We have now come to the end of one sort of year.  There are many “new years” in our 365 days.  Most of us consider that we are beginning a new personal year on our birthday.  The school year usually begins around September 1st.  The Jewish new year, falling in September/October, is past now and the secular new year is, of course, on January 1st.  The Buddhist new year follows in February.  The Christian church calendar begins with the Advent season.  It should be a time for meditation and thoughtfulness about the year past and the year ahead, but usually is filled to the brim with activities.  I’m trying to ignore the full-blast stampede to Christmas.   I’d like to enjoy those quiet beautiful days in early December, and my peace does not need to be shattered by the desperate cravings of the retail business to solidify their profits for the season.  So we mute the TV advertisements, put into recycling all the catalogs with the scary “You can still order if you hurry” message, and I’ve unsubscribed from all the miscellaneous advertising that pops up in my Email.  I hope to actively enjoy watching the landscape with all the red, pink and deep blue berries, the birds as they flit from lilac to feeder (avoiding cats ready to pounce) and listen to good music without feeling harried and hounded.   Slow down --- relax ----be aware ---- savor!   And as the earth turns toward darkness, perhaps we can all be more inclined to look upward to the stars.
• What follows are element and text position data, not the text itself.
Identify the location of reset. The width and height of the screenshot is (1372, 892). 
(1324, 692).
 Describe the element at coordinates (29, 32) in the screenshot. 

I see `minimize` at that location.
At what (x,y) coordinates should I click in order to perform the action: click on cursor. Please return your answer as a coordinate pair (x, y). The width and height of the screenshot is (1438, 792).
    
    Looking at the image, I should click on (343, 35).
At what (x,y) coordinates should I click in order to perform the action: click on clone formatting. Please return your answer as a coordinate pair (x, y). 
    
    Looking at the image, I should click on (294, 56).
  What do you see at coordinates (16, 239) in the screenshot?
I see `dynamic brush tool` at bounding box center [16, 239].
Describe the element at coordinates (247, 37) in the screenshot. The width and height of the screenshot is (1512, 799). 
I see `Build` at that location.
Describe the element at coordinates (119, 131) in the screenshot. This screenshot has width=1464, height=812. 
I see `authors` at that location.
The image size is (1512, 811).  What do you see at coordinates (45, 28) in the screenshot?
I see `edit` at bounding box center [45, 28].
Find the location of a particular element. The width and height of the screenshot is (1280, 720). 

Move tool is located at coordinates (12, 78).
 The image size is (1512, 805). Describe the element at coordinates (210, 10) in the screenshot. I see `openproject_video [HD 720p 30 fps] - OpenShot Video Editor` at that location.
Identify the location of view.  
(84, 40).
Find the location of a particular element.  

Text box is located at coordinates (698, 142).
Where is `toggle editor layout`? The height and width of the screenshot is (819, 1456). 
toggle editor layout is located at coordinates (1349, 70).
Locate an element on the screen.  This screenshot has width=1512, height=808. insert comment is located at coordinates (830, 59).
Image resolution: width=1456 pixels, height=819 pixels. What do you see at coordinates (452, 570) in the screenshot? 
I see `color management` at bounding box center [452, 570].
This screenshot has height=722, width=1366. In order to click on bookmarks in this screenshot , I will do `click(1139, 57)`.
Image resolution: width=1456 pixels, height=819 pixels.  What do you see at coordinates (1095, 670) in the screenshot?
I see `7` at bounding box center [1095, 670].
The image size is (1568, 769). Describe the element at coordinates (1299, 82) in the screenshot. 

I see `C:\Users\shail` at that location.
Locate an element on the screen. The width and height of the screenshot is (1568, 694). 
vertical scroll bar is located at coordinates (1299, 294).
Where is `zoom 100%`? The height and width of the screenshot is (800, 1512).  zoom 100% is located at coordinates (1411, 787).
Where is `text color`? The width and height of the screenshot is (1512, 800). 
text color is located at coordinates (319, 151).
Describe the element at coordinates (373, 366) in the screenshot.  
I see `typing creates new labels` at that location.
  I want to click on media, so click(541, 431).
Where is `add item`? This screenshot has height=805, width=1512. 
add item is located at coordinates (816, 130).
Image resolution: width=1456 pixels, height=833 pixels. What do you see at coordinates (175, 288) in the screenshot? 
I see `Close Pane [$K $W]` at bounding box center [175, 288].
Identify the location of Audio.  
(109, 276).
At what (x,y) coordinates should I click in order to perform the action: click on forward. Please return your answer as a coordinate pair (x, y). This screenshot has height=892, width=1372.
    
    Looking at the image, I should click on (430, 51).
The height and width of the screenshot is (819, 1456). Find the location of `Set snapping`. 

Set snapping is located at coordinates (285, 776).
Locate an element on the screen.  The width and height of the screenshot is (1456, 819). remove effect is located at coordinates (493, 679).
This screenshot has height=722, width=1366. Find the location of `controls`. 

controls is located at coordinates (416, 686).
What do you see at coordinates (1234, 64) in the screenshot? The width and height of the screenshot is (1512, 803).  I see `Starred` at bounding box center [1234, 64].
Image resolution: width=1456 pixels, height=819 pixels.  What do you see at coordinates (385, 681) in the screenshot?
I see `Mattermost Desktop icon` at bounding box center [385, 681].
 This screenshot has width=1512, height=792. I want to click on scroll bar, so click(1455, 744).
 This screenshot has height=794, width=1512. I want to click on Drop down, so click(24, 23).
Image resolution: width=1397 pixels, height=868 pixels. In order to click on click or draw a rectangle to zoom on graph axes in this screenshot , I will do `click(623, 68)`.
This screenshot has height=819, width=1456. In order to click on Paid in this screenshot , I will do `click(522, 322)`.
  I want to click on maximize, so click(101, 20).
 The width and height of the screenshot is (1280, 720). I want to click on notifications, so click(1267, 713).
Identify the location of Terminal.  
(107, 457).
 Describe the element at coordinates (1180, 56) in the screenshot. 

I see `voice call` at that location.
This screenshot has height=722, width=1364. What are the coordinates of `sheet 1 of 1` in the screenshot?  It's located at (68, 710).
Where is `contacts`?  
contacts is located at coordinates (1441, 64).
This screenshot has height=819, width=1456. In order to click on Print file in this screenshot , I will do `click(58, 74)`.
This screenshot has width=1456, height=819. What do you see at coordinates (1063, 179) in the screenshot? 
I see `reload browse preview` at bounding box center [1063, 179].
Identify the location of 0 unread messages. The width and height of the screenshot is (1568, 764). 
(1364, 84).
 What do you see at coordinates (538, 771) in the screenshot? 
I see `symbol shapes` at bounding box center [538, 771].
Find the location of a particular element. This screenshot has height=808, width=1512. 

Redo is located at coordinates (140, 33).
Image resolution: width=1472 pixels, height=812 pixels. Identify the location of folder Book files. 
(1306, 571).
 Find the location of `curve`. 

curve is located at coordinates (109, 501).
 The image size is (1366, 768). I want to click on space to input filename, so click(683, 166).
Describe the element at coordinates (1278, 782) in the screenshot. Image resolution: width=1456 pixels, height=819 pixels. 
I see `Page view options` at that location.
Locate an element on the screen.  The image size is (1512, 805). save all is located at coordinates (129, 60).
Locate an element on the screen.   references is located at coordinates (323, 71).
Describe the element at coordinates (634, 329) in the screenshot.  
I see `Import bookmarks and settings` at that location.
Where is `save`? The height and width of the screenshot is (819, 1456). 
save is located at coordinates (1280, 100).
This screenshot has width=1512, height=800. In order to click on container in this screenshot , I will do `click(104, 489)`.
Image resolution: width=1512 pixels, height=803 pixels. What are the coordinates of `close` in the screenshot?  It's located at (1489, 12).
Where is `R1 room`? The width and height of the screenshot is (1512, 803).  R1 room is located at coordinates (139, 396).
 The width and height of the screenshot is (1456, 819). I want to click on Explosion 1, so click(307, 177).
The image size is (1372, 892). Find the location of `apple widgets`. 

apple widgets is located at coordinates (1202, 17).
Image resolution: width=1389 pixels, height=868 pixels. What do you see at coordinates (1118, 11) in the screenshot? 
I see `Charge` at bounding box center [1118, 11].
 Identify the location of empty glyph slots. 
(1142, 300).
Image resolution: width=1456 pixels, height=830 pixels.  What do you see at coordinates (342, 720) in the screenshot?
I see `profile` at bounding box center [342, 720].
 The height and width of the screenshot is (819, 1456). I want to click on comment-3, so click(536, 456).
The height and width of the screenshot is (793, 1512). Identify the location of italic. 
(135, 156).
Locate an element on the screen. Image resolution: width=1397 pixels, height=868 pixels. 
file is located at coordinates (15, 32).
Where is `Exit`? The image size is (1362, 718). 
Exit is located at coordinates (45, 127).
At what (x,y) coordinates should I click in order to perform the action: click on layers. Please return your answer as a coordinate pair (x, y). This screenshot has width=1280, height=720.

Whatever creates or increases happiness or some part of happiness, we ought to do.  Whatever destroys or hampers happiness…….we ought not to do.”   Aristotle**

 

*Adelaide Crapsey----American writer, born in Brooklyn and raised in Rochester, NY.  1878-1914.

**Aristotle ---Classical Greek scholar and scientist.  834 BC – 322 BC.  A note here: the happiness referred to by Aristotle is inner joy, not self-indulgence.